When I lived in Africa, you used to see cowry shells used extensively. Used in religious rituals. Used in jewellery. They are seen as symbols of womanhood, fertility, birth and wealth.
Historically, cowries were used as currency and, in fact, the very first cowries used as such came from the Maldives. Furthermore, the Shangri-La Villingili’s ‘Chi’ spa uses locally produced coconut oil. Lots of resorts offer Ayurvedic style treatments which are indigenous to the sub-continent region (as does Shangri-La), but the cowry shells are a nice touch with their own mystical properties and heritage.
Shangri-La describes in its ‘Sense of Place’ line of treatments…
“Indigenous treatments inspired by the history of the treasures found in the Maldives Ocean, the name Kandu Boli, meaning “sea shell”, draws its energy from the ocean. Experience the touch of the unique Cowrie Shell Massage of the body, face and scalp combined with our Maldivian Coconut Oil made by a local community. Nurturing to the soul, relaxing to the body and calming to the mind… Surrender to Villingili’s Cowrie Shell Experiences…”
The best Christmas presents are the ones you make yourself. And perhaps consummate eye for artistry in the Maldives, Sakis Papadopoulos, has spotted Shangri-La Villingili’s artist programme this month featuring Gregory Burns that will inspire any artist to colourful creations…

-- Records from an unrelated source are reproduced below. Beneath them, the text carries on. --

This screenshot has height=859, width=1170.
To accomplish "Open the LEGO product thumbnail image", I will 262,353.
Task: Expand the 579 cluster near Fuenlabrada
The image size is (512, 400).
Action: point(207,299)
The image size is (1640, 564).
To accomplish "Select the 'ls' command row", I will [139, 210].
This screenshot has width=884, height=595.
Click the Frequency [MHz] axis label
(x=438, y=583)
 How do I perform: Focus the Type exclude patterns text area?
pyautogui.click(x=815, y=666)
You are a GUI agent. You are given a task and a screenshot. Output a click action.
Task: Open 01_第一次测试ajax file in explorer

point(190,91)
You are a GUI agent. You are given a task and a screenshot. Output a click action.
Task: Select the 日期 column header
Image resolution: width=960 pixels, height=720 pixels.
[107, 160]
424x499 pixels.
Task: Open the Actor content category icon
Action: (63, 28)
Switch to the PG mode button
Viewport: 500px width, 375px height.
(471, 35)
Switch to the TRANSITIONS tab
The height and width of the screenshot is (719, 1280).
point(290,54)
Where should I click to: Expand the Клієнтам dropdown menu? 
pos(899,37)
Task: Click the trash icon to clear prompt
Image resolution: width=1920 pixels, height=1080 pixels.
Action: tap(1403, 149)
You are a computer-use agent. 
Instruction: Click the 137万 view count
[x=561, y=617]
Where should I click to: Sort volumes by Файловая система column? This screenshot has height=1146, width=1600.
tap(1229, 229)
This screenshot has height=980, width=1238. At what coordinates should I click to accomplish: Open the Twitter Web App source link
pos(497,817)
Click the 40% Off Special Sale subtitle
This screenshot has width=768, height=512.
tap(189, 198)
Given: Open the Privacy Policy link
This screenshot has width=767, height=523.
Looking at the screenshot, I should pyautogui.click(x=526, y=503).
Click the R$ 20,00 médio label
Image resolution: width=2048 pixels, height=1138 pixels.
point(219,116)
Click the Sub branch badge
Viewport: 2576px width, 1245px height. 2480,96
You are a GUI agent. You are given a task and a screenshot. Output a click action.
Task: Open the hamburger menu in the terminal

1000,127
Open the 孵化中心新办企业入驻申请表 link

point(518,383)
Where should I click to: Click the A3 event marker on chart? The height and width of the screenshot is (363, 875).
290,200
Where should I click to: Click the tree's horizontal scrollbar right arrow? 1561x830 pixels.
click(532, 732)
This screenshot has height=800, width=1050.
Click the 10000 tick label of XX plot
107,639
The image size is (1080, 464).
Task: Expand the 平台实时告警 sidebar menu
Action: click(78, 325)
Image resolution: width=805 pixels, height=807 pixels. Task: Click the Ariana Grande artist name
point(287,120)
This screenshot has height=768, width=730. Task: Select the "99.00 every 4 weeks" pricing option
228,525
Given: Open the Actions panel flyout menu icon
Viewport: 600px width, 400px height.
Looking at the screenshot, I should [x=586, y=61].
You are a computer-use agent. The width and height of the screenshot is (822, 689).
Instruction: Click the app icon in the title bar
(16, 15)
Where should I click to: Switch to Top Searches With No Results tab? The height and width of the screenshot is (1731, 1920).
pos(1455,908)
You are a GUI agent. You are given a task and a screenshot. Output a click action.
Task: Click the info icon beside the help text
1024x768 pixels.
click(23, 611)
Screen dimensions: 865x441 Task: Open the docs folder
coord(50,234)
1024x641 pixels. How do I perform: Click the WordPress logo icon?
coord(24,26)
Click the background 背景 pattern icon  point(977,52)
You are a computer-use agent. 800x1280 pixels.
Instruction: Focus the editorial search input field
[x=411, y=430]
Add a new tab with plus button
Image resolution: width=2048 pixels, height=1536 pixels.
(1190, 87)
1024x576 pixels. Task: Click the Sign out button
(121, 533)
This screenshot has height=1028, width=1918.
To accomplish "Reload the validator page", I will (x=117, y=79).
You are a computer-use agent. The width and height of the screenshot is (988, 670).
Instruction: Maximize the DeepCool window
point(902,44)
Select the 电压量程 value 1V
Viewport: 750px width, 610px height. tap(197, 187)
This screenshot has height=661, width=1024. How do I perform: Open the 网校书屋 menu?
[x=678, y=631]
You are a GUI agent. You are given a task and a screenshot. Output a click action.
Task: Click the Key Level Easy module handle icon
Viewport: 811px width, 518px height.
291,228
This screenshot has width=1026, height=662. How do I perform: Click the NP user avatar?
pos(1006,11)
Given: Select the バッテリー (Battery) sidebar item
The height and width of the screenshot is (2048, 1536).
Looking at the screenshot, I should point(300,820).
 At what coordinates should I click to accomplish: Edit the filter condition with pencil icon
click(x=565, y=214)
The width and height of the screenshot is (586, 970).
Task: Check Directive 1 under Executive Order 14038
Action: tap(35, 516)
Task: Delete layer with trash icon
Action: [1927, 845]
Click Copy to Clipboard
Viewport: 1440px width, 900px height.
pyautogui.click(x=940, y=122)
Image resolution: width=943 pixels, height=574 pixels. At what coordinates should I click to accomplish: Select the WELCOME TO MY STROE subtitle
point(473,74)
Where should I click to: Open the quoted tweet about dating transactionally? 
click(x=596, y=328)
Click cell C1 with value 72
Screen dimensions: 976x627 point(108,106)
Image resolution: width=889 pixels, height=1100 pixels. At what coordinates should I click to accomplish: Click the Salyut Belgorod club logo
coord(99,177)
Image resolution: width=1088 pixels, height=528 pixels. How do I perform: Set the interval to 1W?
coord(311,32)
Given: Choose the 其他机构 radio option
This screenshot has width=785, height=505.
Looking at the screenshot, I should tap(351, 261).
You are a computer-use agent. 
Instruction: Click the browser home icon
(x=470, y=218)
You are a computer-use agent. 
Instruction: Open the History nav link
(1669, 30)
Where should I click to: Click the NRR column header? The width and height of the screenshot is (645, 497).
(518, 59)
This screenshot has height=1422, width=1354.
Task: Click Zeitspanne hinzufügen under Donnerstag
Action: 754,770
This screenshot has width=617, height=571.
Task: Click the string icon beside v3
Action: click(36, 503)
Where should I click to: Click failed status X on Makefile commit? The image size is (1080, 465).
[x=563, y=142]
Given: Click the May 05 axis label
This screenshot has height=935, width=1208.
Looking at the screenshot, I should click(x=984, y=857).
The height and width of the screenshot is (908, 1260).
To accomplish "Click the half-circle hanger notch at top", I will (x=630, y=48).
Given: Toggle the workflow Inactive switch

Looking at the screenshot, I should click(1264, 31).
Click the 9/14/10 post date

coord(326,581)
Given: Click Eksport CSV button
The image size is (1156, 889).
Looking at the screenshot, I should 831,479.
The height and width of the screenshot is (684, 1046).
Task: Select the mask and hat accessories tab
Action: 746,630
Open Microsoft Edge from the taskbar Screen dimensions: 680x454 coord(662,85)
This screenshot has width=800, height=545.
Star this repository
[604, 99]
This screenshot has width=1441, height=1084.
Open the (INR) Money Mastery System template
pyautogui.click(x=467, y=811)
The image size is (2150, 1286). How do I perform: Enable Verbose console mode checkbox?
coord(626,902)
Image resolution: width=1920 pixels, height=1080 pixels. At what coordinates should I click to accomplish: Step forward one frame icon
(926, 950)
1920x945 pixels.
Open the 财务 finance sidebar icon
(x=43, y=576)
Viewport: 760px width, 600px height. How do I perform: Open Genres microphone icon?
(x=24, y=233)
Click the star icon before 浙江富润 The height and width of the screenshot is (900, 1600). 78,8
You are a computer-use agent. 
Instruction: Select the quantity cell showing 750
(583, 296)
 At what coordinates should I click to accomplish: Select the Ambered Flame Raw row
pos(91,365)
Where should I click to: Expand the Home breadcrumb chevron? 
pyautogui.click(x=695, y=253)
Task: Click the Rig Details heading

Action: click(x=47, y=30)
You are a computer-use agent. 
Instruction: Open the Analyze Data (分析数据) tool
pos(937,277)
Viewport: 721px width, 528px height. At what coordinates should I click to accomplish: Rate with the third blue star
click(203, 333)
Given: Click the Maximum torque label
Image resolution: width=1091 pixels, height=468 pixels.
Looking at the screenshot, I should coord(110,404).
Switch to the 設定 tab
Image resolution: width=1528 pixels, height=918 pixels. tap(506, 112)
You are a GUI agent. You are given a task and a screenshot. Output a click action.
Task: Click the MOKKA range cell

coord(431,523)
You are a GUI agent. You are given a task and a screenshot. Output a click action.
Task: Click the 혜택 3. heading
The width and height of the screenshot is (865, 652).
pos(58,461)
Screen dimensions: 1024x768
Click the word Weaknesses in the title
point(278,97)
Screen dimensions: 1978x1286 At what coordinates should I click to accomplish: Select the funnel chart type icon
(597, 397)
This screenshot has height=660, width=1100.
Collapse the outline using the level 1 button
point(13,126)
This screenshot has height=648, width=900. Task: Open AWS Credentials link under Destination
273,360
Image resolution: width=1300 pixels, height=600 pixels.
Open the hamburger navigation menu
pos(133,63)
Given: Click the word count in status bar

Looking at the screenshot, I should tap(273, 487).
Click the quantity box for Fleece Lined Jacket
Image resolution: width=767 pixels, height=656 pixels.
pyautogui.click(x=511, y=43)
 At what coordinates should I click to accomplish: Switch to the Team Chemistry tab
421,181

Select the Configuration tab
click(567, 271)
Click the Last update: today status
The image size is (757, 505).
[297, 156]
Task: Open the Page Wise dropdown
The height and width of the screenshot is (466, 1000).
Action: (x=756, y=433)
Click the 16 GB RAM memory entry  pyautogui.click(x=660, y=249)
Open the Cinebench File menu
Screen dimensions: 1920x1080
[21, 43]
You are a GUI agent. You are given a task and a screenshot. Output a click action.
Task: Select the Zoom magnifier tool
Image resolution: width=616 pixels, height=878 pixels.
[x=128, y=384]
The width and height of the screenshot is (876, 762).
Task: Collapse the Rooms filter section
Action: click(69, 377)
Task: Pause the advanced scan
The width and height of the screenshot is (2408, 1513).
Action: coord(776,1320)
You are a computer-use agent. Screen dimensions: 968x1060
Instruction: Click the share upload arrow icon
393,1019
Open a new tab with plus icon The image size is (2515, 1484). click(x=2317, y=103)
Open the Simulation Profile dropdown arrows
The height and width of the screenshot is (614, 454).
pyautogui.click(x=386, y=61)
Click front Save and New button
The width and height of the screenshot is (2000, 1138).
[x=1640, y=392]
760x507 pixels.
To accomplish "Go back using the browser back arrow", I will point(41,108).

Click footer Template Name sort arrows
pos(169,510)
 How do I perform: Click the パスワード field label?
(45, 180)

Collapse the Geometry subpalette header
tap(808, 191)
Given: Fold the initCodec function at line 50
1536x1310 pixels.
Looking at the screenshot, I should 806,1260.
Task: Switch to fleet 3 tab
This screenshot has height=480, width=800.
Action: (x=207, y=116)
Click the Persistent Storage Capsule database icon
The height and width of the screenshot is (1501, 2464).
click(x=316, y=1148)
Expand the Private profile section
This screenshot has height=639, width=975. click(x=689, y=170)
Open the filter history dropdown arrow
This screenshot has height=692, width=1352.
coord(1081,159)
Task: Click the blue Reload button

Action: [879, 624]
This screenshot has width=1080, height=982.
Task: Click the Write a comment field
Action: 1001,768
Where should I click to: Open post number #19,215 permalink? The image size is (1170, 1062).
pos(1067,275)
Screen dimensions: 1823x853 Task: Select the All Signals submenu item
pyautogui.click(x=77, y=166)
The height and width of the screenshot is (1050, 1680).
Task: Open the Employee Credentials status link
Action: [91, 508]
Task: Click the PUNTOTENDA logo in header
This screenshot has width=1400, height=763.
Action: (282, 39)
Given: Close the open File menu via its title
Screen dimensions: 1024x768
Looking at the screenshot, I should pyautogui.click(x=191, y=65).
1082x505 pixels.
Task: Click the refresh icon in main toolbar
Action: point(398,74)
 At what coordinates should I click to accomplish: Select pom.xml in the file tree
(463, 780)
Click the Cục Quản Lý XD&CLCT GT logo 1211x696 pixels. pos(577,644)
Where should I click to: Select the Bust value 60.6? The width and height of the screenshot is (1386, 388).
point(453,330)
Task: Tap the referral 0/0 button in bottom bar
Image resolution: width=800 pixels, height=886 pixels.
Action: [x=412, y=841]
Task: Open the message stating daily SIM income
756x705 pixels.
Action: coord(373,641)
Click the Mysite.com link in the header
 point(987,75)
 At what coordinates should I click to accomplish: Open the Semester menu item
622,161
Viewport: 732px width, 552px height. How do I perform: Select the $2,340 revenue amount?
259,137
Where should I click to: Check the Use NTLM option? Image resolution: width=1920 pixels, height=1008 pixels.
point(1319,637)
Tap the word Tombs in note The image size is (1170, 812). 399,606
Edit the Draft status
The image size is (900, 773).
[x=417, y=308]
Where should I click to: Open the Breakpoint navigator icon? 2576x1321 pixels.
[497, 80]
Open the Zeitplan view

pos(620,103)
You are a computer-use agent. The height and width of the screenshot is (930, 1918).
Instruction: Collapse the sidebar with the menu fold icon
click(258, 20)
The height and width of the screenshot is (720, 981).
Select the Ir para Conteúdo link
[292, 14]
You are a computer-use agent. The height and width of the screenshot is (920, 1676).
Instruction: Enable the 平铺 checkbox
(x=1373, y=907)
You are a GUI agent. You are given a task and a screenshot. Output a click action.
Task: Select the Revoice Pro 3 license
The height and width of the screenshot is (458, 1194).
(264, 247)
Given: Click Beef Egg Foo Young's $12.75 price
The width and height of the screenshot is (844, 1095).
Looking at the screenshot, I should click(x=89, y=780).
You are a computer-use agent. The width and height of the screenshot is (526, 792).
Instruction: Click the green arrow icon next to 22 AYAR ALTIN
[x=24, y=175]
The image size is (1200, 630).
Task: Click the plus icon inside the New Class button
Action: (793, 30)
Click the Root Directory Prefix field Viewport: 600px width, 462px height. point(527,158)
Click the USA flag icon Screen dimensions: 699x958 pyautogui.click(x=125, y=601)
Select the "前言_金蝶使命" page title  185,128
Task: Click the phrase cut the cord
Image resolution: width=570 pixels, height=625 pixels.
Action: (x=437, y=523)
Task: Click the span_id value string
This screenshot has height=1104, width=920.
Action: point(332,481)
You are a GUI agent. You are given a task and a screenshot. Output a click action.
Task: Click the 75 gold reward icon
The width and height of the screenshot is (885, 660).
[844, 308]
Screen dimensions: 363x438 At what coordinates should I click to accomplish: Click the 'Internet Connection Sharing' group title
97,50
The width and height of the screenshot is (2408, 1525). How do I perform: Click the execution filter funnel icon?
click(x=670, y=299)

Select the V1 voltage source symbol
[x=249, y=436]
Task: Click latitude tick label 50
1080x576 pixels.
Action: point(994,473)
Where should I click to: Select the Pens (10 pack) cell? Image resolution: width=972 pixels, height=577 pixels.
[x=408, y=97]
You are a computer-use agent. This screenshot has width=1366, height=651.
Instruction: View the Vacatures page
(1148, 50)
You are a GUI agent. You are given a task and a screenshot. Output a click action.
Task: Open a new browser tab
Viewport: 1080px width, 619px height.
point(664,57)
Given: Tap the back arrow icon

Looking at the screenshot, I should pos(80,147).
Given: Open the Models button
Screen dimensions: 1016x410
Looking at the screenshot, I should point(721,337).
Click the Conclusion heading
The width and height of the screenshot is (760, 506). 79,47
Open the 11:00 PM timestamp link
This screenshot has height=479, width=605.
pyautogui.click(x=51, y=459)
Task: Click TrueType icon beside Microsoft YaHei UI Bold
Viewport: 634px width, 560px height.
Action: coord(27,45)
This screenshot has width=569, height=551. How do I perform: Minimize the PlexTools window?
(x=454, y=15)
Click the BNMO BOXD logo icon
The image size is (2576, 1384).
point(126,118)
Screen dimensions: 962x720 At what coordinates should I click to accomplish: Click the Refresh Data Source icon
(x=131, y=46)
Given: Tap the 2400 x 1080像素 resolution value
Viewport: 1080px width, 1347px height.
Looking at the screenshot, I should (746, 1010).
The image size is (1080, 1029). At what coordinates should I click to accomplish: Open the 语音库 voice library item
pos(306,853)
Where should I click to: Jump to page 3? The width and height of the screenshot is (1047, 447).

“Shangri-La’s Villingili Maldives will fulfil all Artists wishes from December 10th until December 28th. The resort will host the famous American Painter Gregory Burns. Worldwide acclaimed, Gregory Burns is also known to be a multi-medal-winning athlete at the Paralympic Games. Painter since he was 6 years old, his work is exposed in UK, Europe, Asia, Australia and USA. During his stay at Shangri-La’s Villingili, he will conduct many Painting Workshops as well as an exhibition of his paintings from Villingili on Christmas Day.”
(photo reprinted with permission)
Today’s superlative comes to us again courtesy of Maldives photographer extraordinaire Sakis Papadopoulos whose Dreaming of Maldives site shares tidbits often as colourful as his snaps. Last week, I caught this superlative on his Twitter feed wishing a ‘Happy Birthday’ to Shangri-La Villingili which happens to be shared with Maldives itself (26th July).
He also noted Shangri-La Villingili’s distinction as the ‘Furthermost Resort of the Maldives’. Actually, if you used the Maldives Compete Resort Finder, you too could have uncovered this as it would stand out with a list topping 550 kilometres from Male.
One resort that has embraced our dining on the beach top tip is the newly inaugurated Shangri-La's Villingili Resort and Spa. They are proactively offering to serve meals on the beach in a variety of idyllic and romantic places…
“The resort will also feature Dine By Design, Shangri-La is moving the dining experience outside restaurant walls to a variety of private locations around the resort. From a torch-lit dinner in the middle of a jungle to a quiet picnic on a beach, guests will enjoy meals prepared by the resort's expert culinary team.”